Try "unscrewing" it.

IIRC, they are tight as heck, but they do unscrew.
Warm water can be your friend as you bruise your fingers.


----------



## bitshird (Oct 11, 2010)

I like the El Grandes, and the nib/grips are interchangeable and available I bought 10 from AZ Silhouette Never trued the TI I always use the Platinum or Rhodium which ever it is, also the chrome. They do write well right out of the bag and they feel good in the hand, kind of odd for a large pen.


----------



## DurocShark (Oct 11, 2010)

My favorite "big pen" customer loves the El Grande.
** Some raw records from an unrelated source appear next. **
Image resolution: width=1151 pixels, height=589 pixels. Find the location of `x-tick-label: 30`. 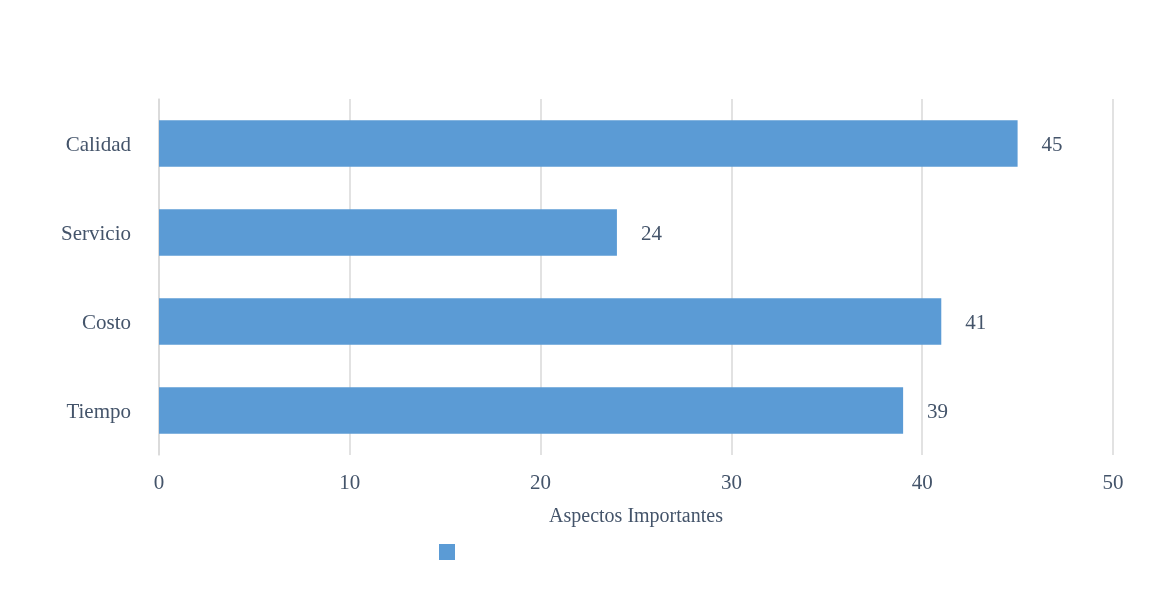

x-tick-label: 30 is located at coordinates (731, 482).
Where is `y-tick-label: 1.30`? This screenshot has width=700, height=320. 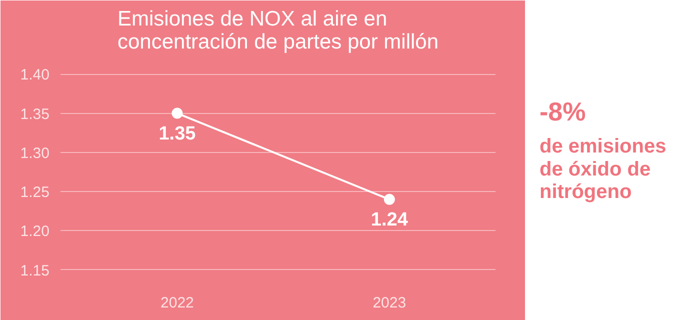
y-tick-label: 1.30 is located at coordinates (35, 153).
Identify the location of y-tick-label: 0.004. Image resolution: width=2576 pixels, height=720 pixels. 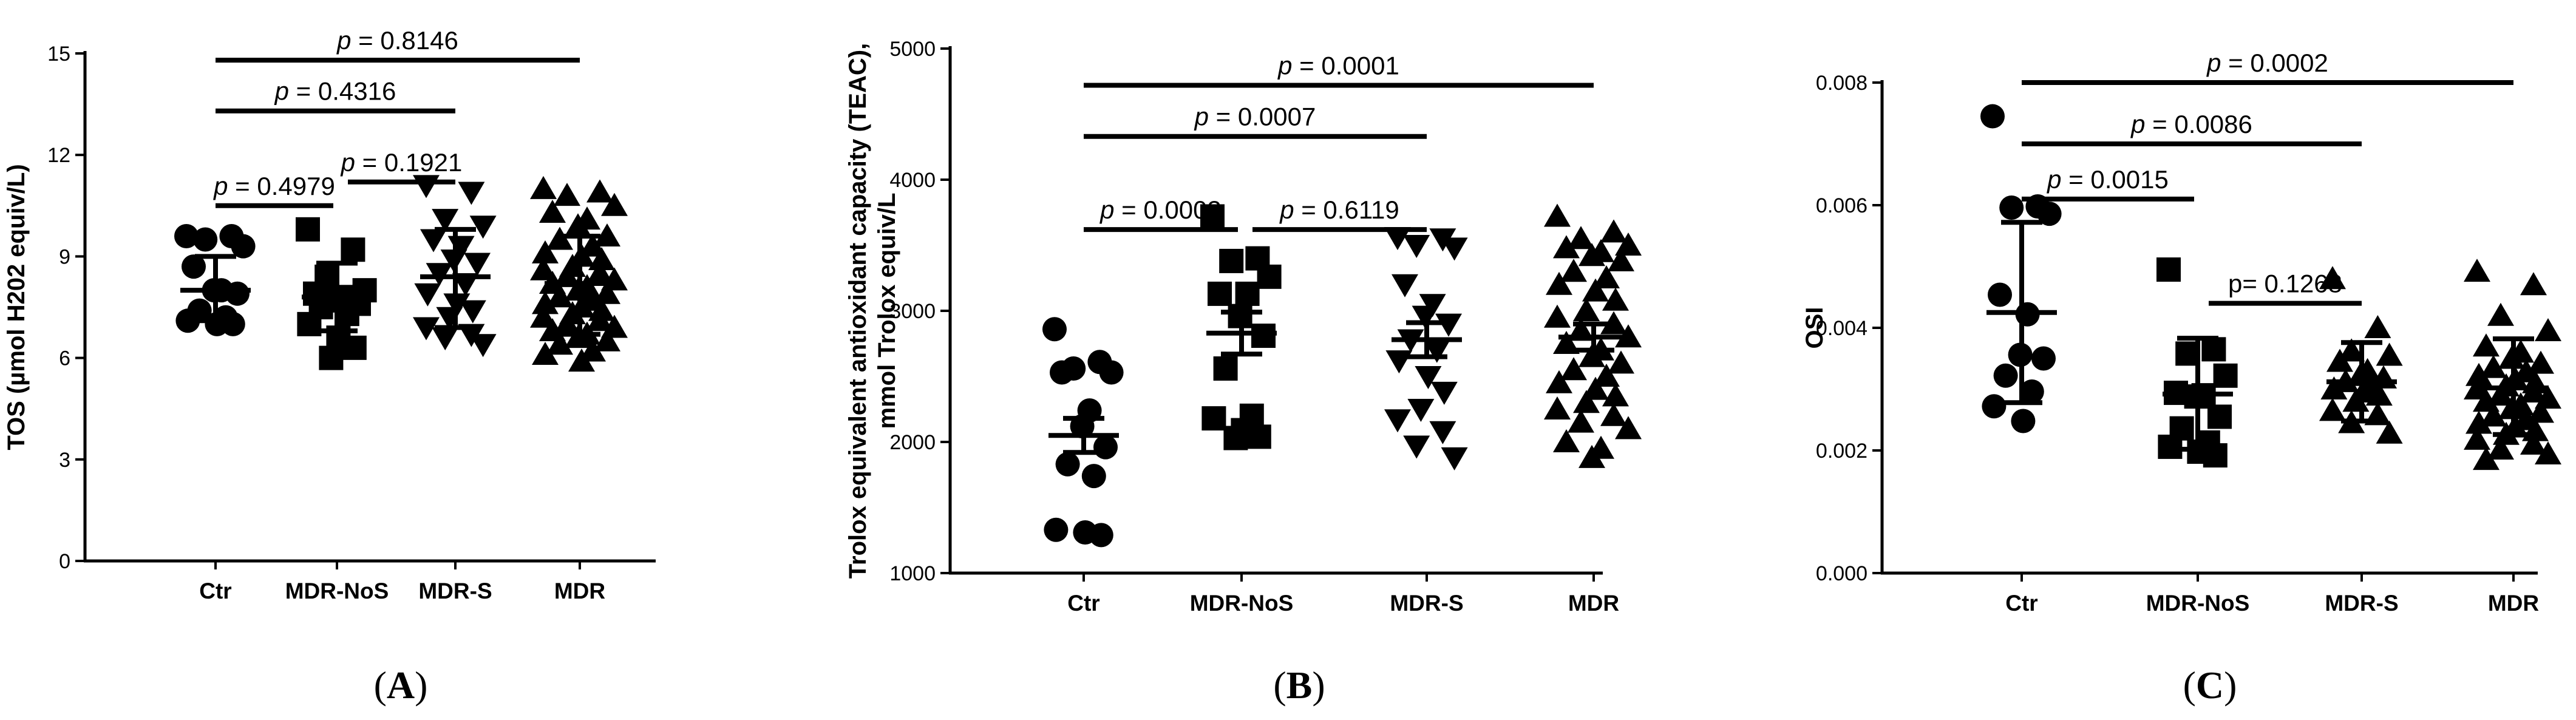
(1841, 328).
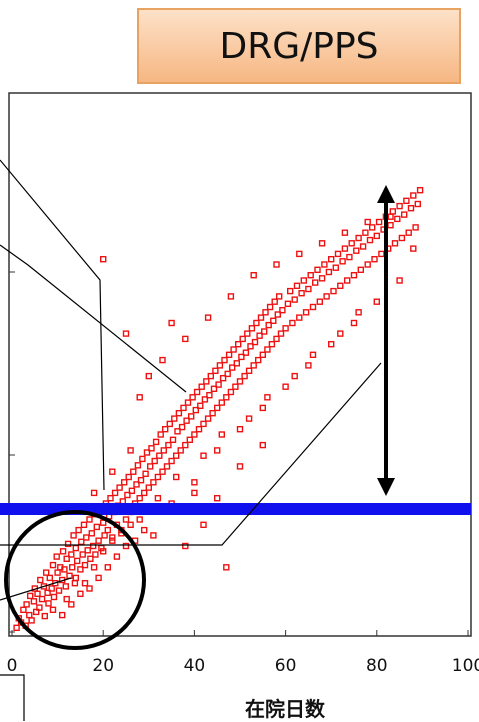 The width and height of the screenshot is (479, 722). I want to click on cluster-circle, so click(75, 580).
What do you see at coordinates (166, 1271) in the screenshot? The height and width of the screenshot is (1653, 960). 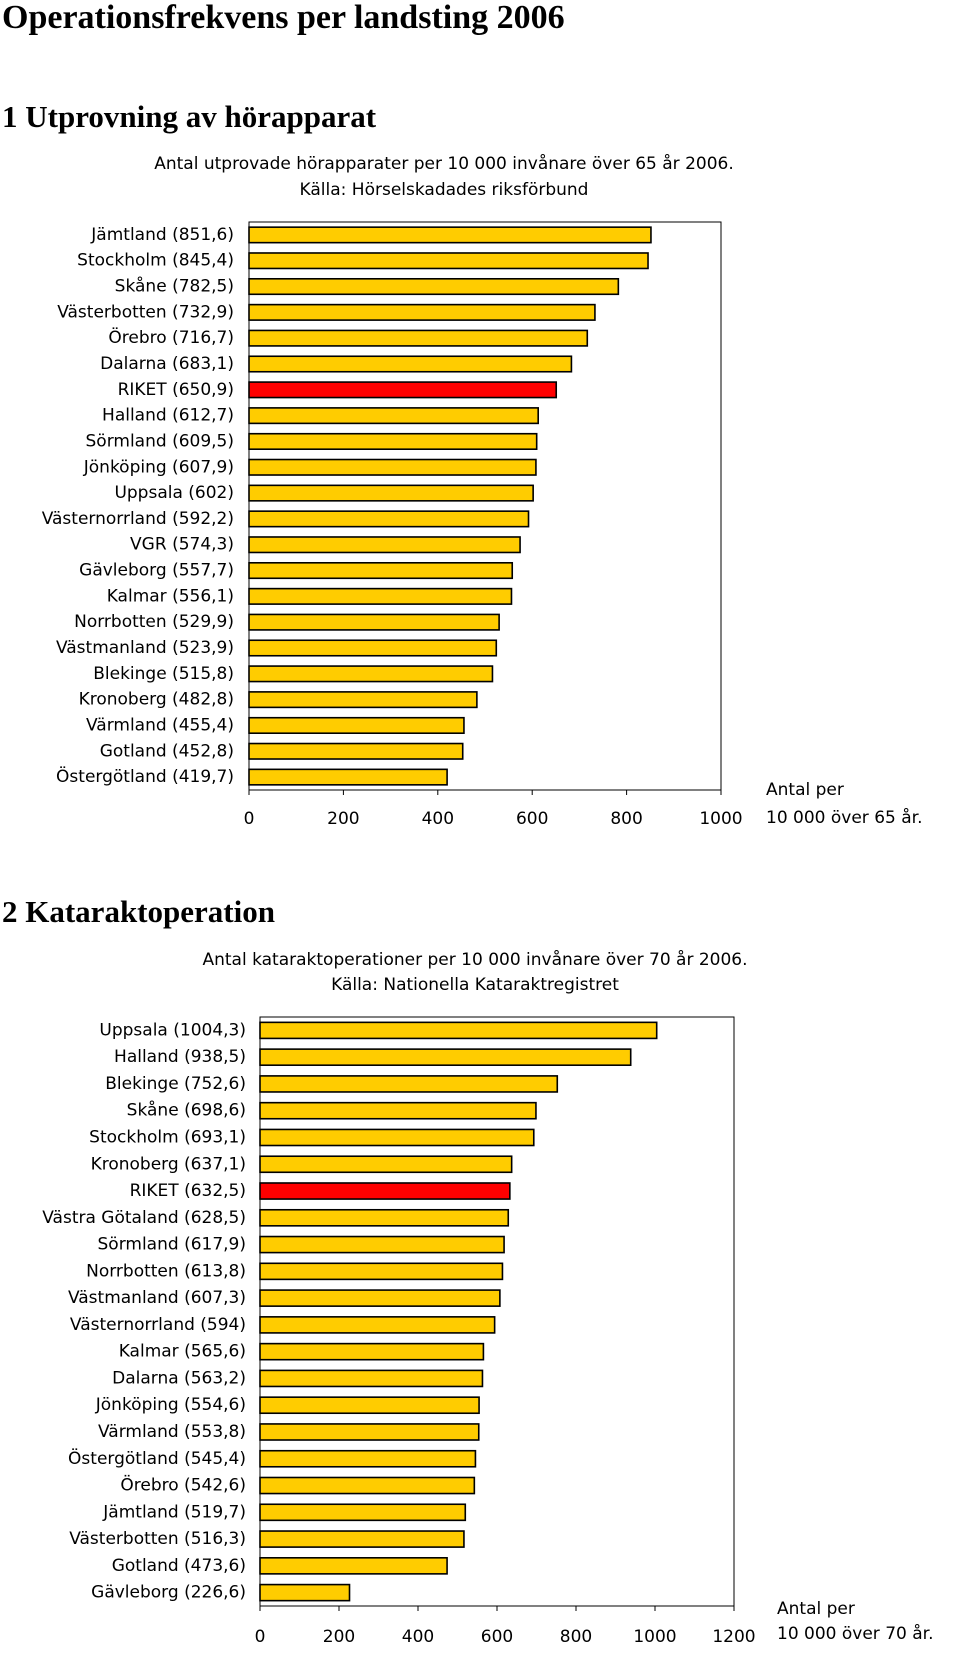 I see `category-label: Norrbotten (613,8)` at bounding box center [166, 1271].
She now has 5 of mine.


----------



## diver123 (Oct 11, 2010)

ok so the pen sounds good. now who on here sales them thats not gonna hit me with a huge shipping charge for one pen or two?


----------



## glycerine (Oct 13, 2010)

diver123 said:


> ok so the pen sounds good. now who on here sales them thats not gonna hit me with a huge shipping charge for one pen or two?


 
Depends on where you live, but I believe most people will CHARGE you roughly what it's COSTS them to ship the item(s)...


----------



## JerrySambrook (Oct 16, 2010)

There is no real gold in gold TiN, that is the oxidation color that is created in nitrogen.
Some of the other colors that can be achieved are blues, silvers, greys , and greens, depending on what the gas is that is used in the electrical chamber.


----------